Before going further, you should notice that this article assumes familiarity with Managed Extensions for C++. Also, on several occasions C# code is listed, but you should not face any problems understanding the code even if you are not familiar with this language.


In MC++, you had to use a lot of Microsoft-specific keywords, such as __gc, __nogc, __value, __property, __abstract, __sealed, __box, __pin, and so forth. In C++/CLI, these still exist, but are obsolete and have been replaced by other keywords. There are two new categories (actually only the first are considered keywords):

  • spaced keywords: these are keywords that are actually formed by the use of two keywords separated by a white space. The following are spaced keywords:

    • enum class
    • enum struct
    • interface class
    • interface struct
    • ref class
    • value classs
    • ref struct
    • value struct
    • for each

    During the translation phase 4, a white-spaced keyword is replaced by a single token.

  • context-sensitive keywords: these are not actually keywords, but identifiers that bear a special meaning within a certain context. For instance, abstract and sealed have special meaning within a virtual function declaration.

Additional keywords added to C++/CLI are nullptr and gcnew.

By default, the use of old keywords raises the C4980 warning, which is always issued as an error (but can be turned of with the /wd compile option). If you still want or need to use the old syntax, you must use the /clr:oldSyntax command line option (instead of /clr).


In MC++, the access specifiers are the same from C++. These can be used in pairs, in which case the more restrictive one refers to the external access (from outside the assembly) and the more permissive one to the internal access (from within the assembly). The order of the two specifiers is not important. When only one access specifier is given, the effect is the same as using the specifier twice. The same applies to C++/CLI, which, to accommodate the notion of assemblies, has introduced several new specifiers (already familiar to the C# programmers). The additional specifiers are (according the standard working draft):

  • internal: name can be used in its parent assembly. This is referred to as assembly access.
  • public protected or protected public: name can be used in its parent assembly or by types derived from the containing class. This is referred to as family or assembly access.
  • private protected or protected private: name can be used only by types derived from the containing class within its parent assembly. This is referred to as family and assembly access.

In MC++, the three member access specifiers could be use in any combination, so there are nine possible combinations. The use of the same specifier twice, such as public public, raises a warning in C++/CLI, and should be replaced with a single public.
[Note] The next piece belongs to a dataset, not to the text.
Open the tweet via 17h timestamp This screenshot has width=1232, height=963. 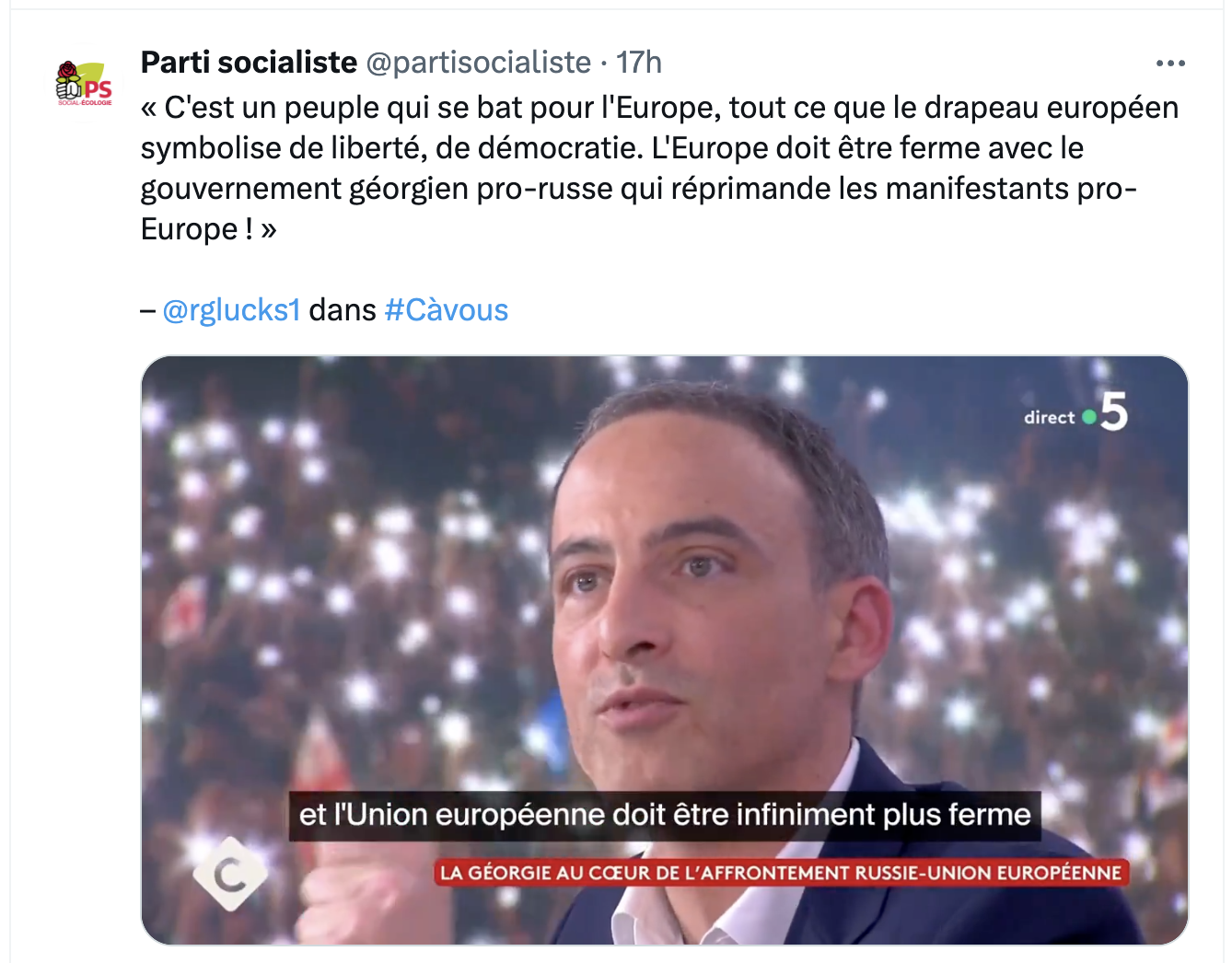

Also, the used of public private (or private public) is obsolete and the compiler warns you to replace it with internal (warning C4376).

Objects and Types

This is one of the areas with the most important (and welcomed) changes. In C++, objects (whether they are instances of classes or structs, which are basically the same in C++) can be created on the stack (a dedicated memory zone for static allocation, that expands and unwinds as functions get called and return) or on the heap (memory reserved for dynamic allocation that is under the direct control of the programmer, who is responsible for allocating and freeing it).

class Point {};

Point pt; // object on the stack

Point *pPt = new Point; // object on the native heap

Because the heap must be managed manually, often the applications leak memory because of poor heap management. In .NET, the garbage collector was introduced as a part of the runtime environment, which is responsible for managing the CLR heap (or managed heap). Developers no longer needed to take care of heap memory deallocation. The .NET framework is based on the paradigm that everything is an object, but there are two kinds of types an object can instantiate: value types and reference types. Value types are like C++ built-in types, providing efficient allocation and access. Reference types are like C++ classes, providing all the features required in an object-oriented language. In .NET, instances of value types are always allocated on the stack, whereas the instances of reference types are allocated on the managed heap.
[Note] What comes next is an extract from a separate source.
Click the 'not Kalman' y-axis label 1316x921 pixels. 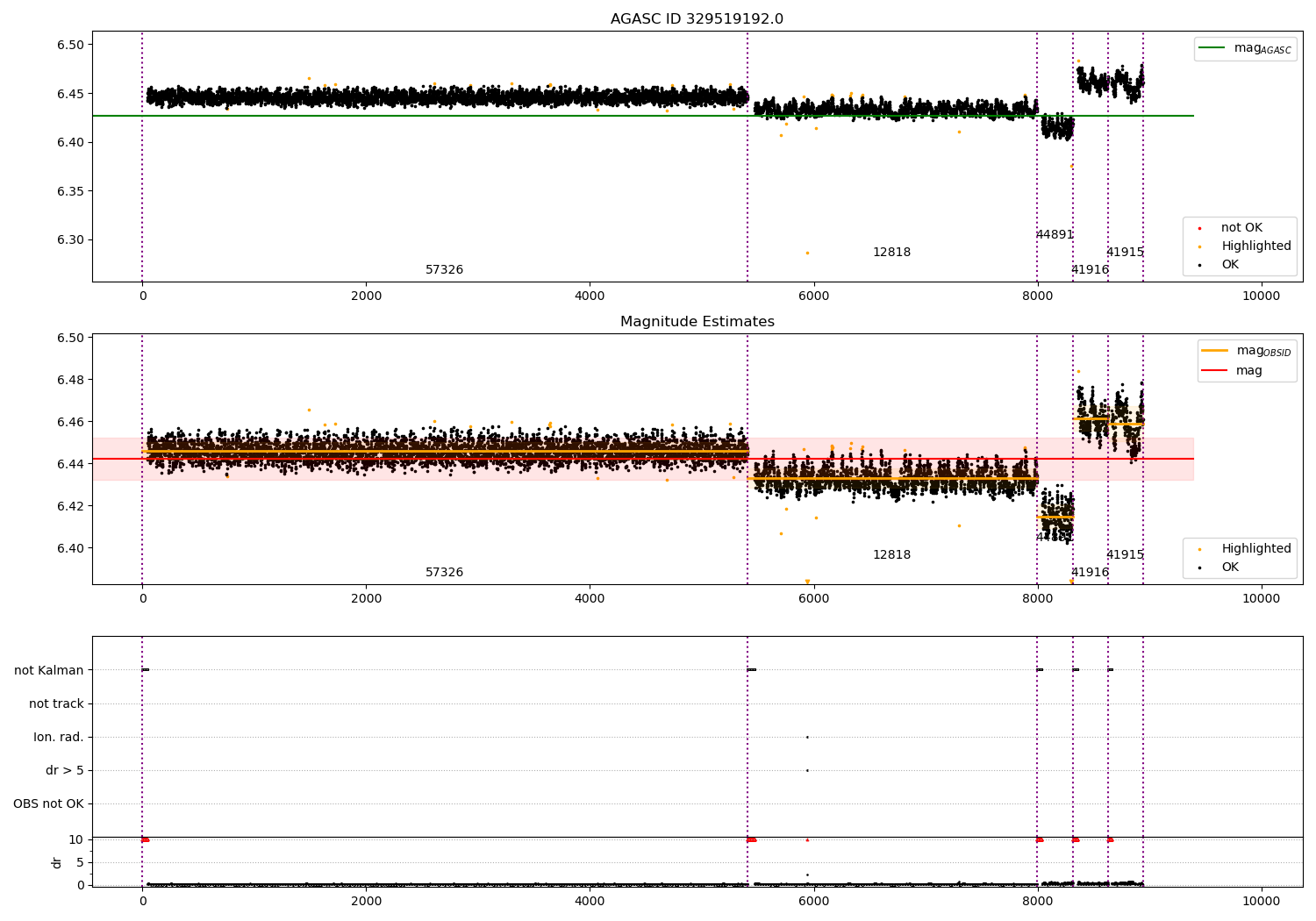click(49, 670)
In .NET, Point is a value type, and Process is a reference type. Looking at this code in C#:

// value type allocated on the stack
System.Drawing.Point point = new System.Drawing.Point(1, 0);

// reference type allocated on the CLR heap
System.Diagnostics.Process process = new System.Diagnostics.Process();

it’s hard to say which object in on the stack and which is on the heap unless you know how Point and Process are declared, which determines where the objects are placed. The syntax is transparent; it doesn’t make the difference.

In MC++, the above code would look like this:

// value type allocated on the stack
System::Drawing::Point point (1, 0);

// reference type allocated on the CLR heap
System::Diagnostics::Process __gc* process =
__gc new System::Diagnostics::Process();

// object on the native heap
UnmanagedFoo* foo = new UnmanagedFoo();

In this example, process (and especially in the situations when __gc can be omitted) looks like a C++ pointer, but actually it is not. That can lead to confusion, especially because being an object on the managed heap, the CG can relocate it during memory recollection. When managed and unmanaged code are mixed, you don’t know whether a pointer is actually a C++ pointer or a reference type object reference unless you know how the type object instantiates were declared. And, this is the place where C++/CLI brings order by adding handle types and null values. Handles are used to point to managed-heap objects; they are automatically updated by the garbage collector when the pointed object is moved in memory, and they can be rebound to other objects. Handles are defined using a ^ and tracking references with % (it can be said that in C++/CLI % is to ^ what in C++ & is to *).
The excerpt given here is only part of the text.